The example code includes all the different alternatives to instrument the code.

It is very important to define the `PROFILER_ENABLED` macro **BEFORE** including the
`Profiler.hpp` header.

- PROFILER_ENABLED = 0 (or not defined) don't trace anything
- PROFILER_ENABLED = 1 Emit user defined events (function defined instrumentation and thread init-stop)
- PROFILER_ENABLED = 2 Like 1 + dynamic memory allocation events (intercept new and delete)

2. Execute your program. This will create a directory called `TRACEDIR_` in the current execution path

The directory contains the traces (in binary format) and some text files with
information for the paraver viewer (`Trace.pcf` and `Trace.row`).
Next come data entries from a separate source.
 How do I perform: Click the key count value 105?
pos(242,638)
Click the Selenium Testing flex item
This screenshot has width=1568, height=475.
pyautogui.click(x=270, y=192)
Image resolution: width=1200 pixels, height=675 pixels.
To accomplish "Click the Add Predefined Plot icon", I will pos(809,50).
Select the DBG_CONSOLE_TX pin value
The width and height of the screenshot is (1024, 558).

3. Process the Traces with the parser executable.

```
./Parser.x TRACEDIR_
```

This will create a [Paraver](https://tools.bsc.es/paraver) trace file:

```
TRACEDIR_/Trace.prv
```

You can open that file with wxparaver.

Instrumenting code
------------------

At the moment the events are stored in `uint16_t` types, so the events
must be in the range: 1-65535.

- 0 Don't use it!!
- 1 - 32767 User events manually defined, the user can use any of them.
- 32768 - 65536 Are reserved for auto-registered functions and internal
At the moment there are only 3 predefined events values:
* 32768 Thread status
* 32769 Memory allocations
* 32770 Memory deallocation

Trace example
-------------

The Profiler generates the traces in binary format. With a very simple
format it is very easy to generate files for visualizer or data
analyzers.

The profiler generates one trace file / thread and main is generally
in thread 0. For more details about how to parse a trace you can read
the code in `Parser.cpp`.

For the example provided in the `main.cpp` the paraver trace looks like:

![ParaverTrace](images/Trace.png)

Paraver y capable to perform some simple data analysis like generate
histograms.

![ParaverHistogram1](images/Histogram.png)

![ParaverHistogram2](images/Histogram2.png)

When PROFILER_ENABLED = 2 the heap memory allocations are tracked by
intercepting the `new` and `delete` operators.

With that information we can build the memory usage graph withing
`Paraver` or with the provided `memory.py` script.